1 The finding of facts, marshalling the findings, and coming to
conclusions from those facts is a highly specialised and difficult
job.

Even a lot of the best lawyers in the country would not be up to the
task.

The US system, as with all common law jurisdictions, delegates this
job to rank amateurs. And in the most serious and most complicated
cases, too.

In England, fortunately, jury trial in civil cases has been quite rare
since the mid 1930s. Law and fact are both decided by judges. There is
no regret, that I am aware of, that the change was made.

One only needs to look at some of the judgements of English trial
judges [1] to see the complexity of the process laid bare.


2 Juries, as well as being amateurs, do not give reasons for their
decisions.

Reasons are vital in regulating any intrusion of the state upon the
individual. Government departments (in the UK, certainly) are often
bound by statute to give reasons for their decisions. Judges almost
inevitably do so.

Reasons serve two main functions: they require the decider to come up
with an explanation that will sound reasonable when read out in court;
and give tribunals with appellate jurisdiction a much better chance of
identifying errors of law and fact whereby those decisions deserve to
be struck down.

And, for the most vital decisions, sometimes affecting whether the
state is to kill a man, we have no reasons at all. We deliberately put
ourselves in the dark.

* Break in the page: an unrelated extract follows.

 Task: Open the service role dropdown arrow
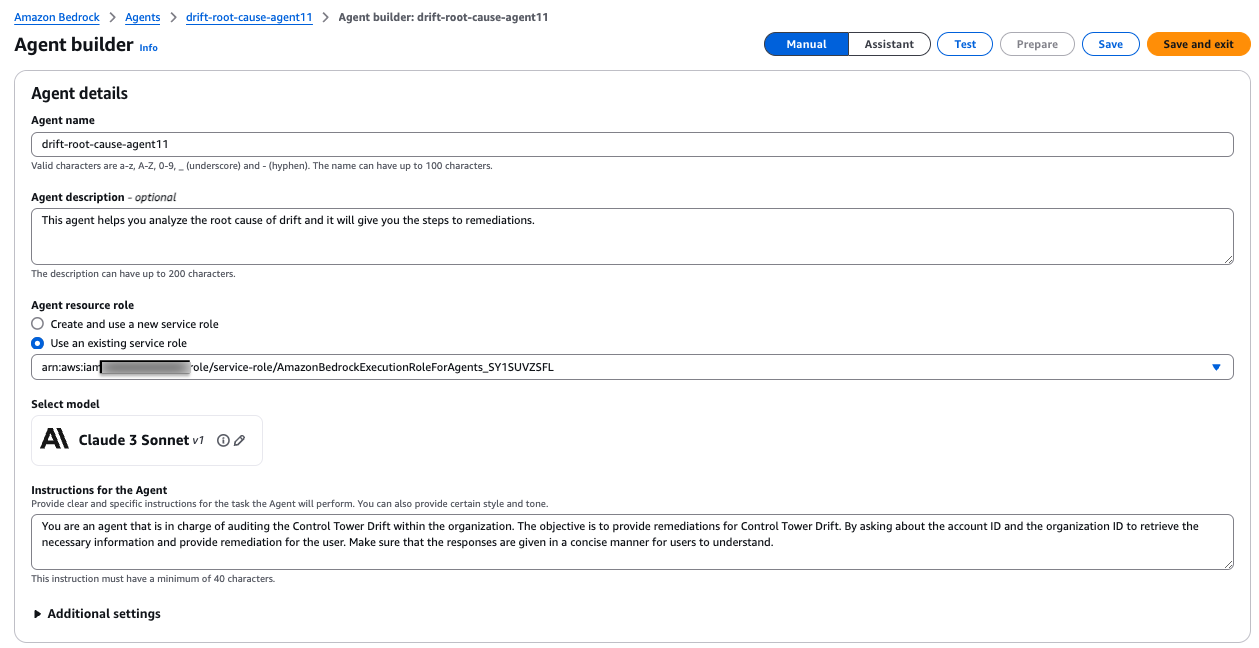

As some bizarre medieval act of faith, making
as much sense as trial by combat.


In England, the situation is worse, in that any research into jury
deliberations constitutes a criminal offence! At least, US jurors are
allowed to condemn themselves out of their own mouths.


It's high time this antique institution was consigned to the junkyard.

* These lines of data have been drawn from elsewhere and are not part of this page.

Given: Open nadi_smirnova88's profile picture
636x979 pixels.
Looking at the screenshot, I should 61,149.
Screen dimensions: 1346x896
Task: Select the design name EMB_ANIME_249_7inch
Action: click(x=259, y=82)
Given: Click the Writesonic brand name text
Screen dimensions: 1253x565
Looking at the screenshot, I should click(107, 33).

Never going to happen? Think slavery: in 1720, everyone in England
thought it was fine - even that eventual vanguard of anti-slavery, the
Quakers; in 1833, it was abolished in British colonies. That, I
reckon, is about the timetable for the demise of the jury......

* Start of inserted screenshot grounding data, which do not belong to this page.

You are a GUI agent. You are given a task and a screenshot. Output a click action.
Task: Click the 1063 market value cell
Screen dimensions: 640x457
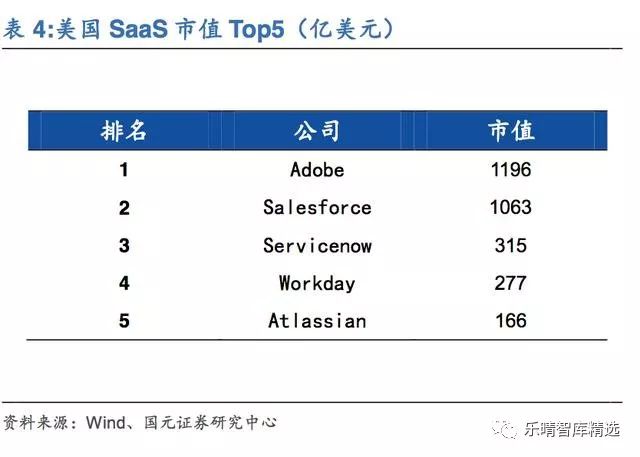click(511, 207)
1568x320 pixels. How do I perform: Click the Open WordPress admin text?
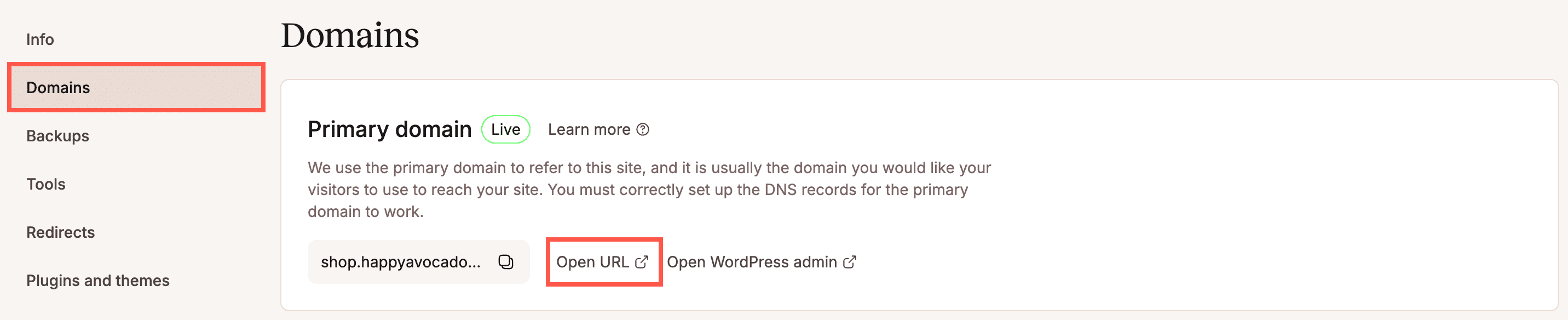coord(752,262)
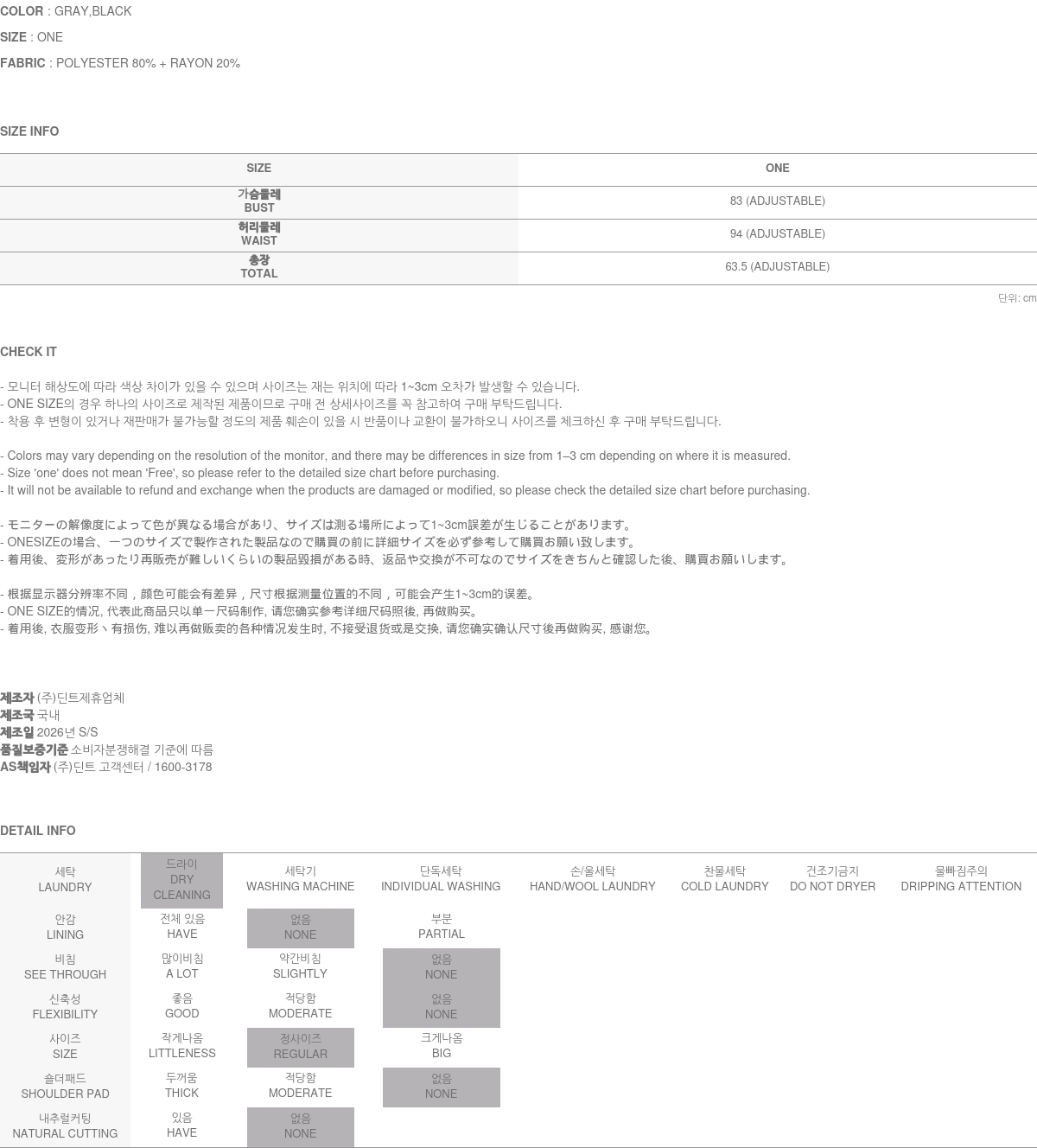Click THICK in the Shoulder Pad row

point(181,1086)
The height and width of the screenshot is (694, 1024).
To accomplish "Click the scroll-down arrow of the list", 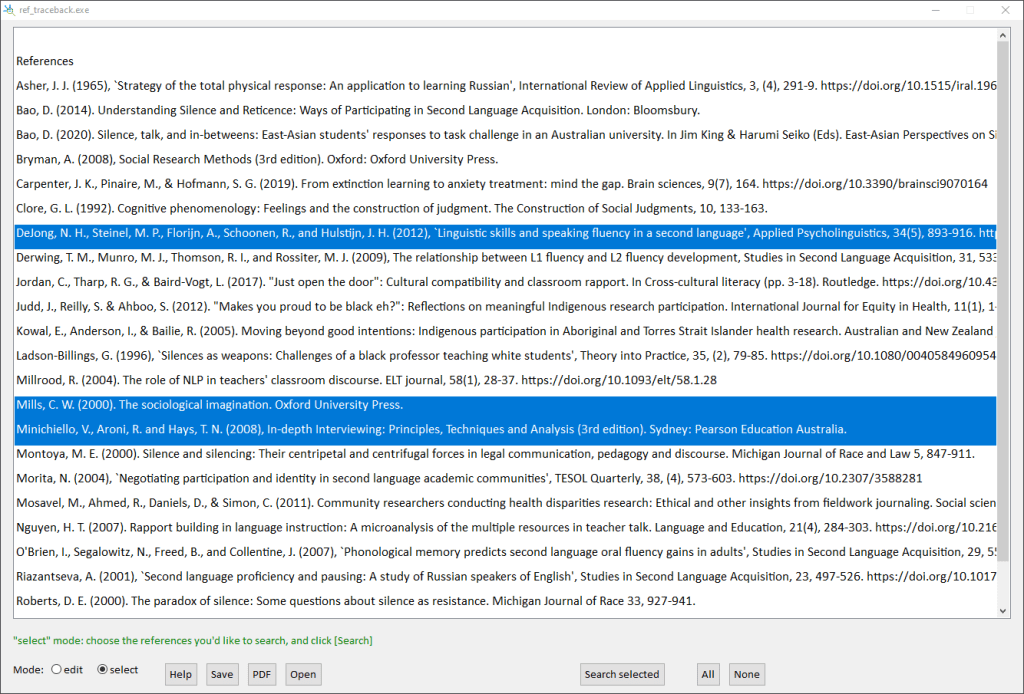I will 1003,611.
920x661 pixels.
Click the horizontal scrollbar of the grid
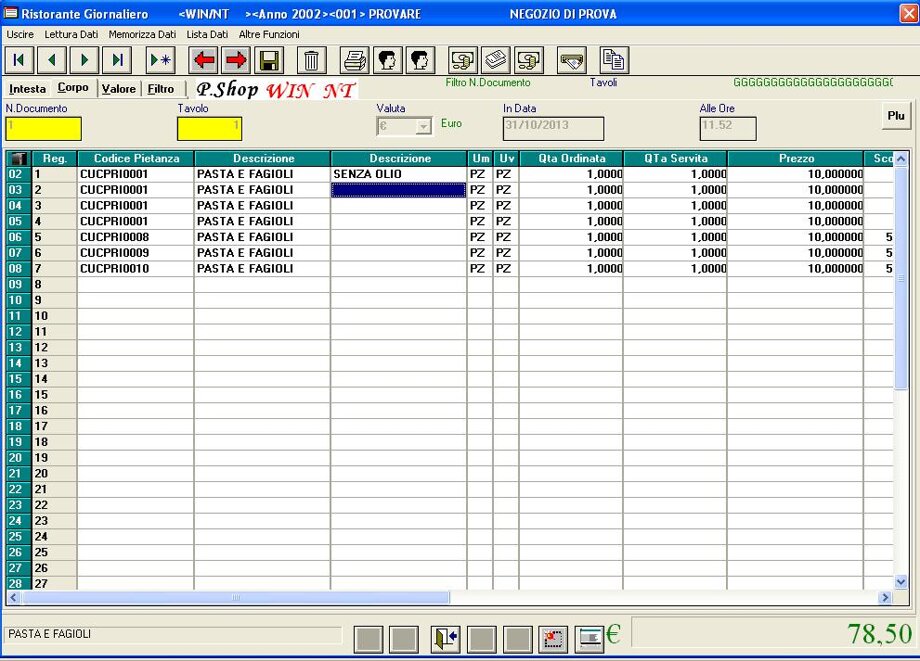[450, 597]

[1] http://www.courtservice.gov.uk/judgments/judg_frame.htm?OpenDocument');


***********************
http://www.washingtonpost.com/wp-dyn/articles/A1181-2002Aug9.html

washingtonpost.com
A Jury of Your Peers? Only If You're Clueless


By Alan Berlow

Sunday, August 11, 2002; Page B01


In May 1999, Associate Supreme Court Justice Sandra Day O'Connor
delivered a remarkable address in which she suggested that jurors
routinely rendered verdicts without enough information to do their
jobs. "Too often," O'Connor told the National Conference on Public
Trust in the Justice System, "jurors are allowed to do nothing but
listen passively to the testimony, without any idea what the legal
issues are in the case, not allowed to take notes or participate in
any way, and finally to be read a virtually incomprehensible set of
instructions and sent into the jury room to reach a verdict in a case
they may not understand much better than they did before the trial
began."

Surprisingly, O'Connor's damning critique went unreported in the major
media. Even more surprisingly, only eight months later, O'Connor
seemed to have abandoned her message: She joined Chief Justice William
Rehnquist in a 5-4 opinion that stated in part that "a jury is
presumed both to follow [the judge's] instructions and to understand a
judge's answer to its question."

It would be nice to believe that, but the reality is far closer to
what O'Connor described in her speech. Indeed, that 5-4 decision,
which led to the execution of convicted Virginia cop killer Lonnie
Weeks, is a good example of what she'd been talking about. At least
three jurors in the Weeks case were so profoundly confused about the
judge's instructions that they wrongly believed the law might require
them to impose a death sentence. Two of them made that clear by
questions they sent to the judge during deliberations, and the third
later told me that they believed "we weren't there to discuss the
penalty. We were there just to find out whether he was guilty or
innocent, and we all understood that it was the death penalty if he
was guilty."

In fact, U.S. law for the past quarter-century has said precisely the
opposite. There are no mandatory death sentences for any crime and
jurors must in all cases consider a sentence other than death. But
when the jurors in Weeks's case asked their question -- specifically,
about how much weight they were expected to give to the aggravating
circumstances cited by the prosecution -- the judge merely did what
many judges do: He told them to reread the instructions they hadn't
understood in the first place.

That's untenable -- both for the jury and the defendant. In any trial
-- whether it involves burglary, product liability, personal injury,
corporate crime or murder -- the defendant has a right to jurors who
understand their legal obligations.

It's difficult enough, in today's complex society, for a juror to
comprehend the substance of the testimony. Post-trial interviews with
jurors in the Arthur Andersen/Enron obstruction-of-justice case
revealed they simply hadn't understood much of the government's
argument. Cases of medical malpractice, product liability or the
environment often turn on arcane scientific issues. Clarifying these
matters is the job of lawyers, who have a strong interest in helping
jurors make sense of their arguments.

But it should be the job of the judge to make sense of the law --
especially when jurors seek clarifications of legal language. It has
long been a central tenet of our justice system that jurors go about
their business in a "black box," sealed off from outside scrutiny or
pressure. That should not mean they are left in the dark.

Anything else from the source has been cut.